Ella lo despidió con un movimiento de cabeza y volvió a su juego. El capitán Hassan hizo una reverencia, salió, y recorrió todo el barco, comprobando las cuerdas y las escotillas a su paso. Se detuvo en la cocina y se sentó. Sin andarse con cumplidos, el cocinero puso ante él un humeante cuenco de un guisado de pescado con especias y un pedazo de pan. El capitán comió rápidamente, mojando pan en la salsa. Cuando hubo terminado, se volvió al cocinero.

– ¿Tienes todo lo necesario para dar de comer a los hombres, Yussef?

– Sí, señor. Lo preparé esta mañana. Hay pan en abundancia. Tengo pescado seco, carne de ternera y fruta. Y puedo hacer café con la lámpara de alcohol.

De pronto, el barco sufrió una violenta sacudida y empezó a cabecear. Yussef comenzó a apagar el fuego de la cocina; el capitán se levantó y dijo hoscamente:

– Vamos allá, amigo mío. Por lo visto, vamos a saltar bastante.

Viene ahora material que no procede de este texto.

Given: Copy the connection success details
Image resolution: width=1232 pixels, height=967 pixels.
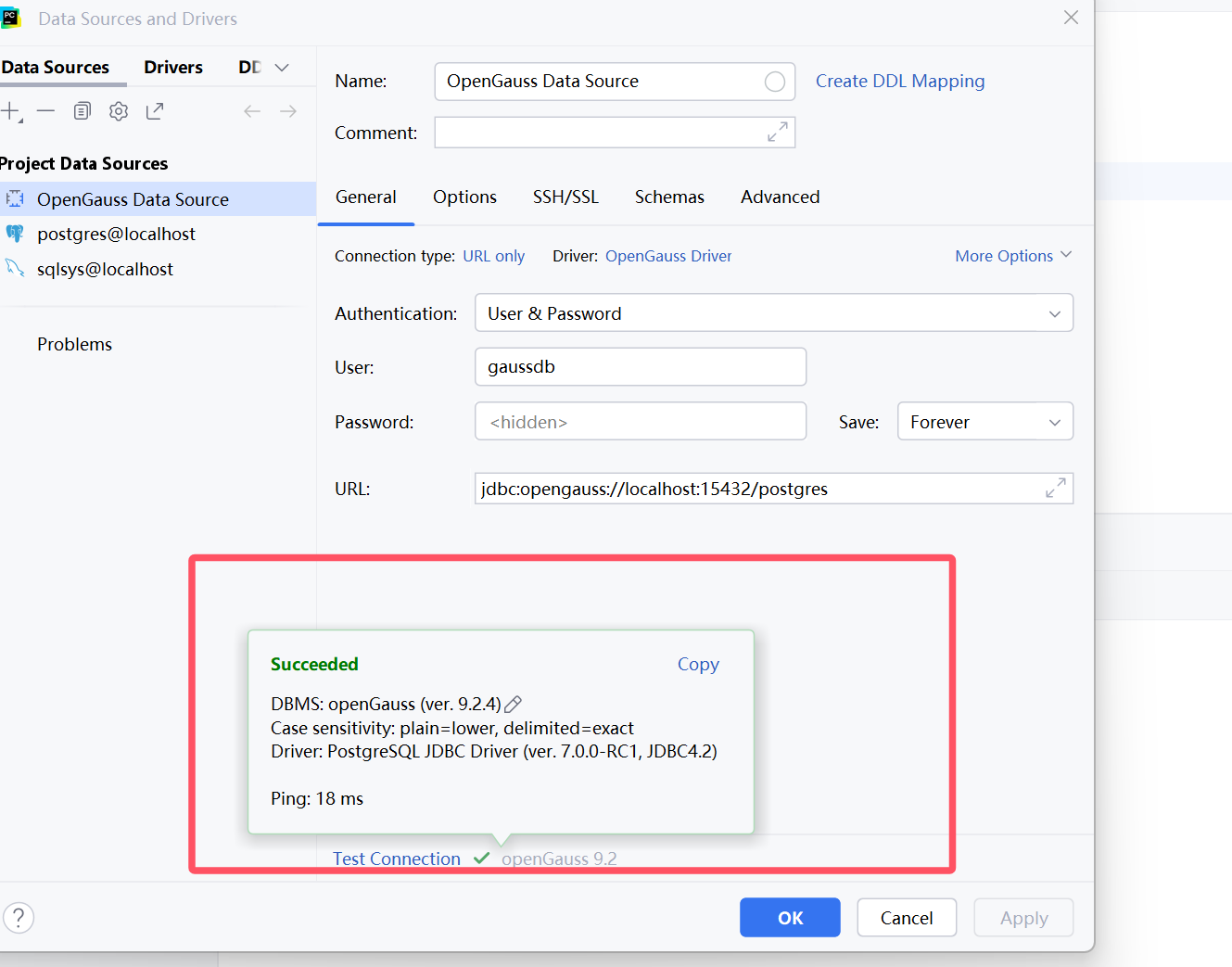Looking at the screenshot, I should point(697,664).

Teadora y los suyos estaban comiendo cuando empezó la tormenta. Después de cruzar el espacioso camarote de popa, la joven miró a través de la pequeña ventana hacia la penumbra. Detrás de ellos y a través de la cortina de lluvia, el cielo resplandecía todavía débilmente en un rojo ocaso. El mar era ahora negro, salpicado solamente por la espuma blanca de la cresta de las olas. Teadora se estremeció, previendo el peligro. Después, dominando sus emociones, dijo:

– Creo que deberíamos acostarnos temprano. -Revolvió los cabellos de su hijo-. No es momento de montar el telescopio que te envió tu padre, Halil. Esta noche no habrá estrellas.

– ¡Oh, madre! ¿No puedo quedarme levantado y observar la tormenta?

– ¿Te gustaría?

Estaba sorprendida, pero le complacía que su hijo no tuviese miedo.

– ¡Sí! Lástima que el capitán no me deje estar ahora en cubierta.

– Si él te dejase, ¡yo lo impediría!

– ¡Oh, madre!

Ella se echó a reír.

– Pero puedes quedarte levantado, hijo mío.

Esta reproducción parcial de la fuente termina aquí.